Do this: Copy the stretch of data from the line containing "Select the 스노우 화이트펄 외장컬러 checkbox" through the line containing "click(x=401, y=208)", keeping every word unchanged. Leave the pictures out of your copy.

Entries shown:
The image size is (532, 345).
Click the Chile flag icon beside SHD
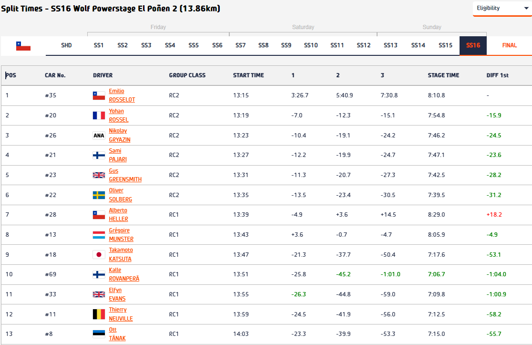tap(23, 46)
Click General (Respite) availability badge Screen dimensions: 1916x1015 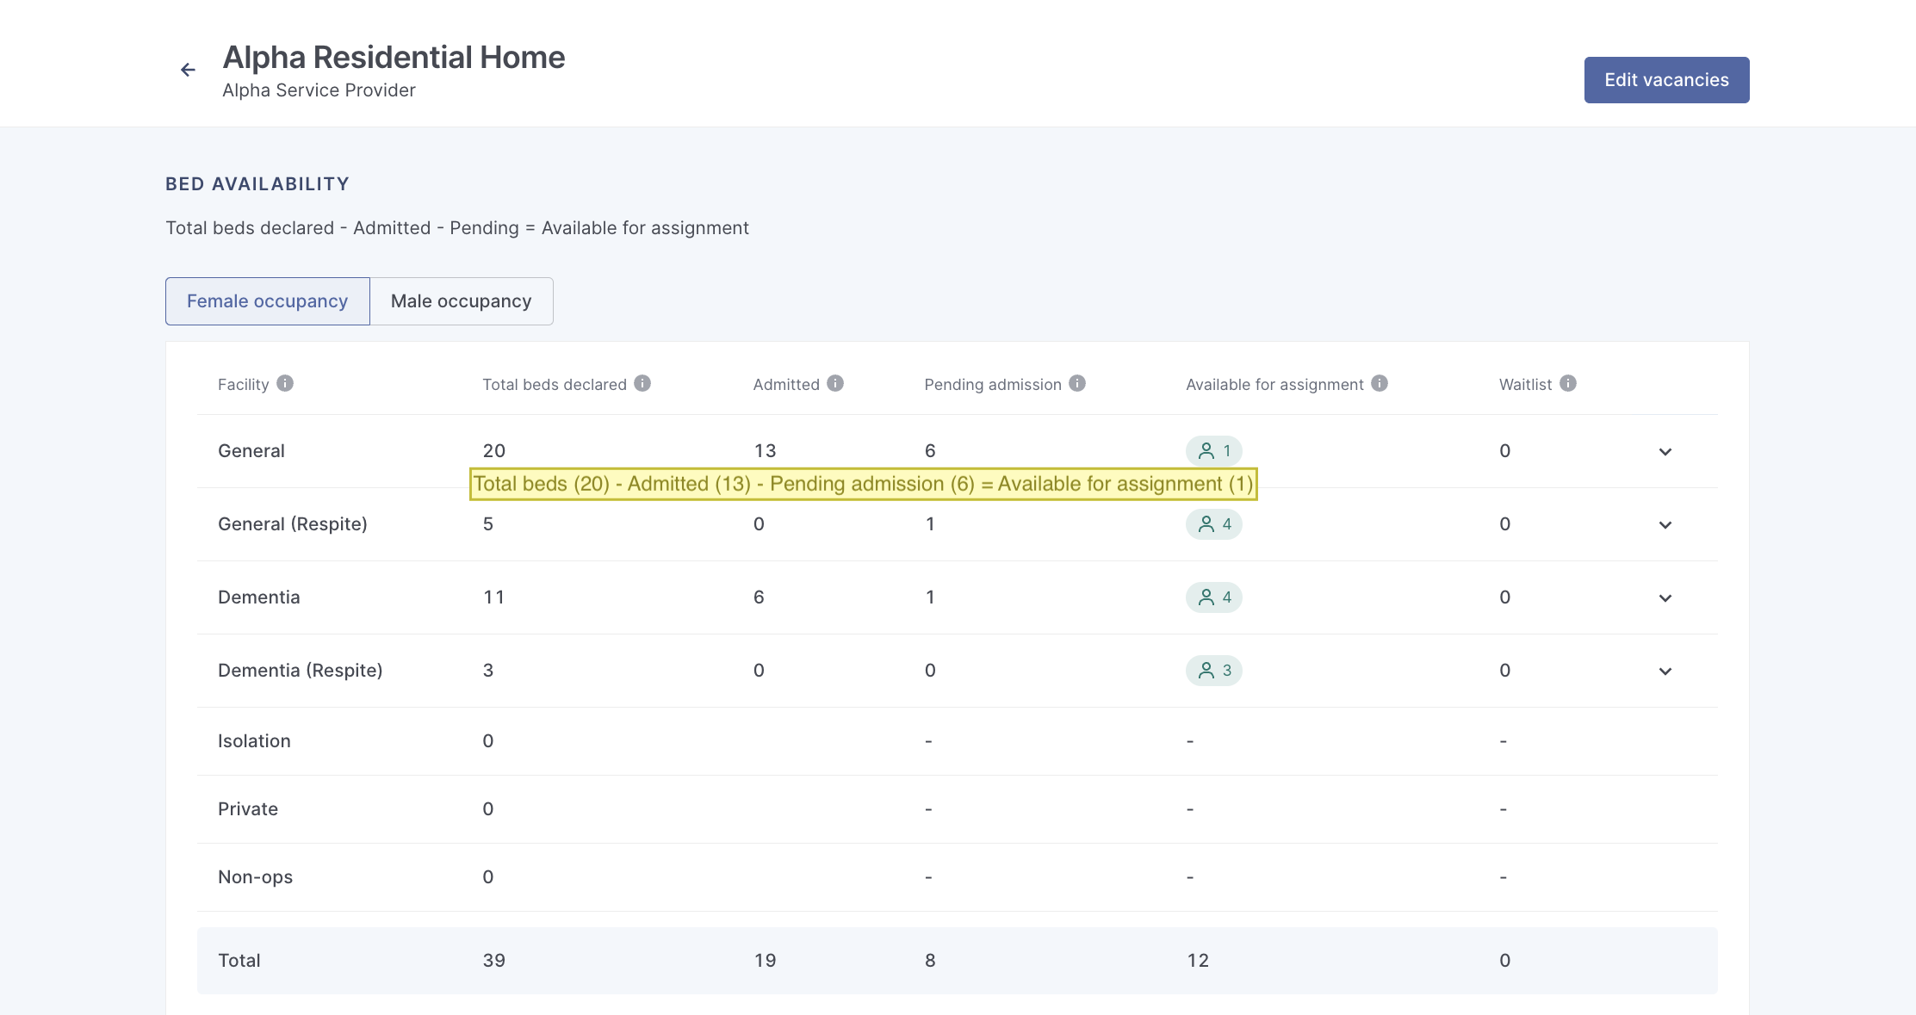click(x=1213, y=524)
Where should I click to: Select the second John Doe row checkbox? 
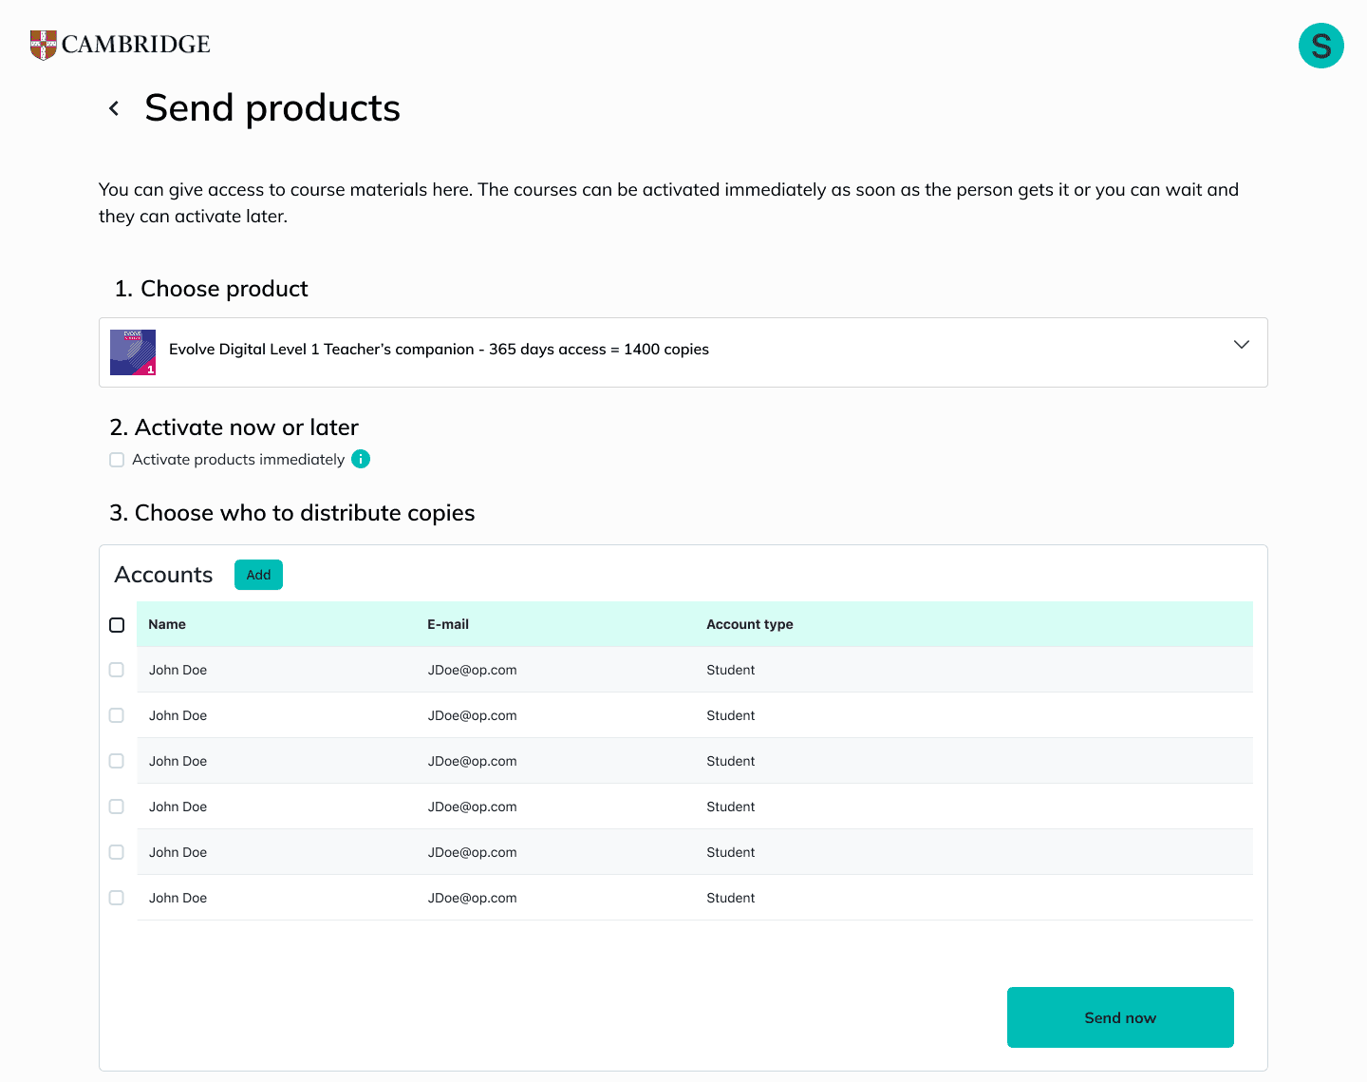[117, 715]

==

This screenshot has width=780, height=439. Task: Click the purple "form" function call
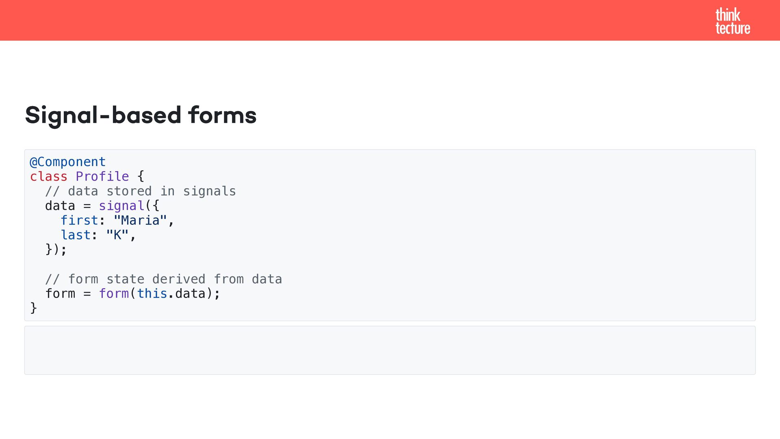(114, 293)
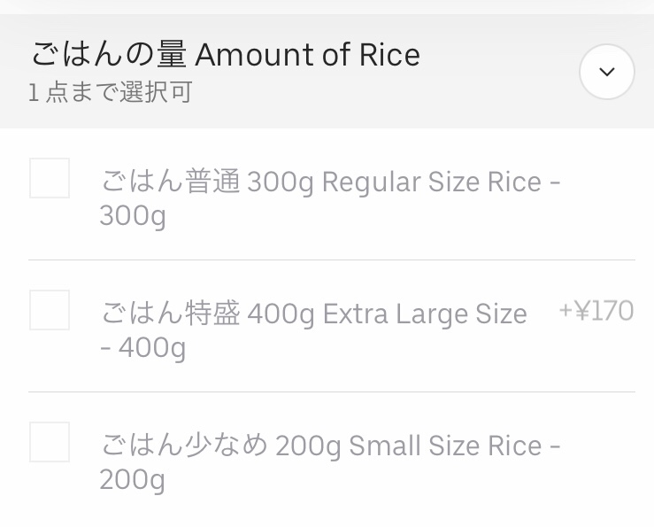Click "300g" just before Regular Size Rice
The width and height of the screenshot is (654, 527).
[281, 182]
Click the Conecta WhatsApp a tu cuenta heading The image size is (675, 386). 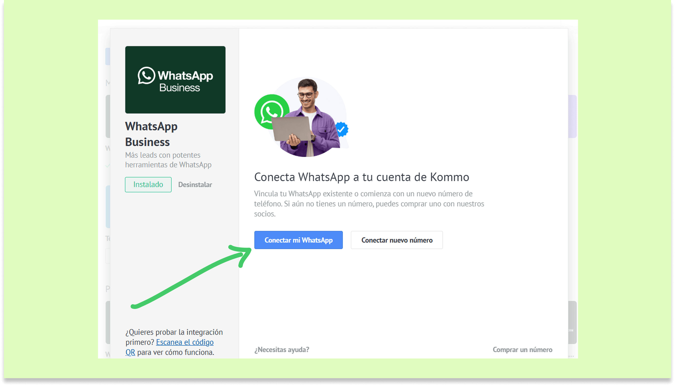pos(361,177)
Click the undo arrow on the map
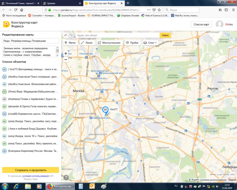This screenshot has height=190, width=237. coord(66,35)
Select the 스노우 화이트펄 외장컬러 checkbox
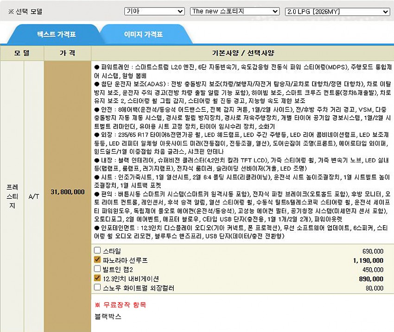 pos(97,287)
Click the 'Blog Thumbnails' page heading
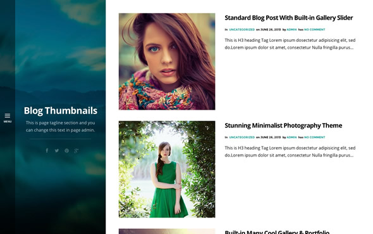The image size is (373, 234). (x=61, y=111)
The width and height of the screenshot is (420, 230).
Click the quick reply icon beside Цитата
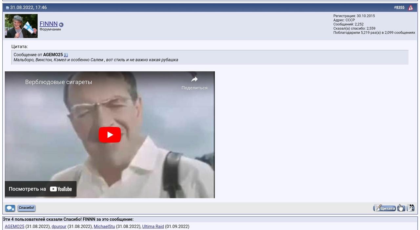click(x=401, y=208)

==

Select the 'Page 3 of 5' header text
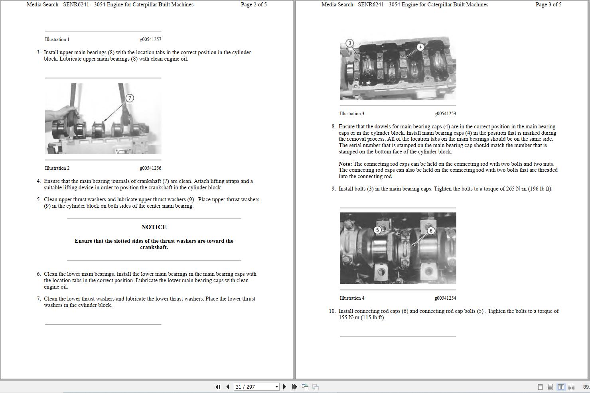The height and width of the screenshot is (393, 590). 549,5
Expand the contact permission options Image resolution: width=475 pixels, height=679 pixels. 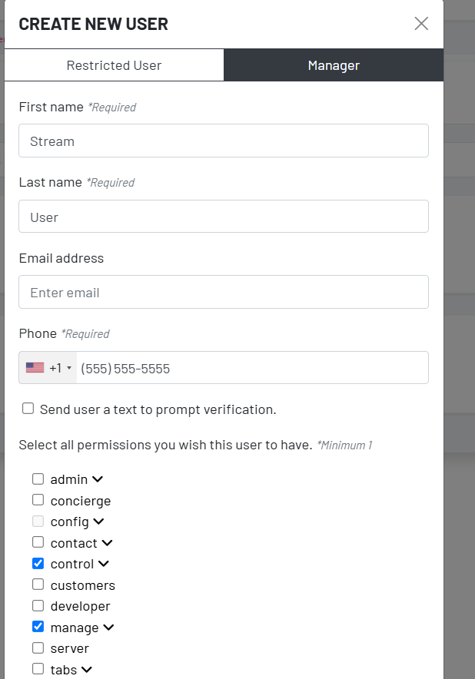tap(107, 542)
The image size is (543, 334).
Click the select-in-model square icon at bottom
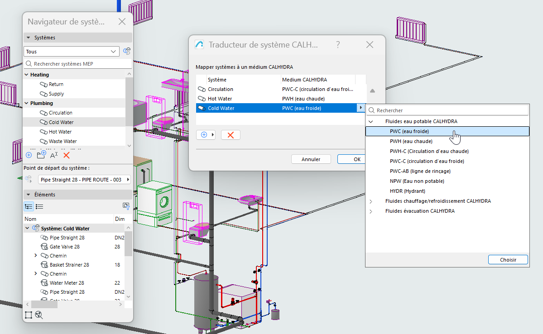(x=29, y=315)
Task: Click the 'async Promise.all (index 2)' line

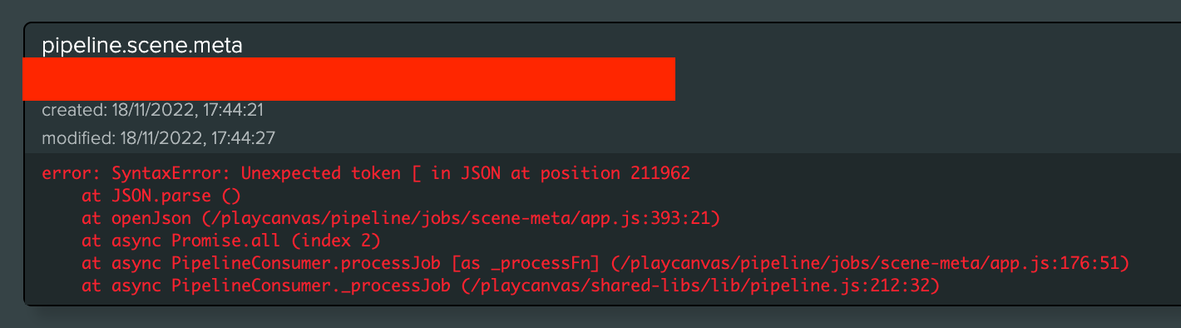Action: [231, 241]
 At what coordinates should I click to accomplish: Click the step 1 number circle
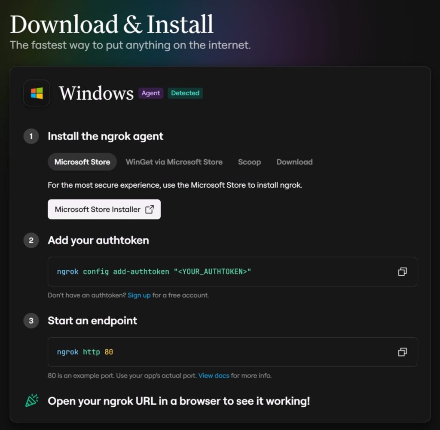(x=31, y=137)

Answer to this exercise:
Select the 스노우 화이트펄 외장컬러 checkbox
 pos(97,287)
Click the 'Blog Thumbnails' page heading
The image size is (373, 234). (x=61, y=111)
The width and height of the screenshot is (420, 230).
Click the quick reply icon beside Цитата
click(x=401, y=208)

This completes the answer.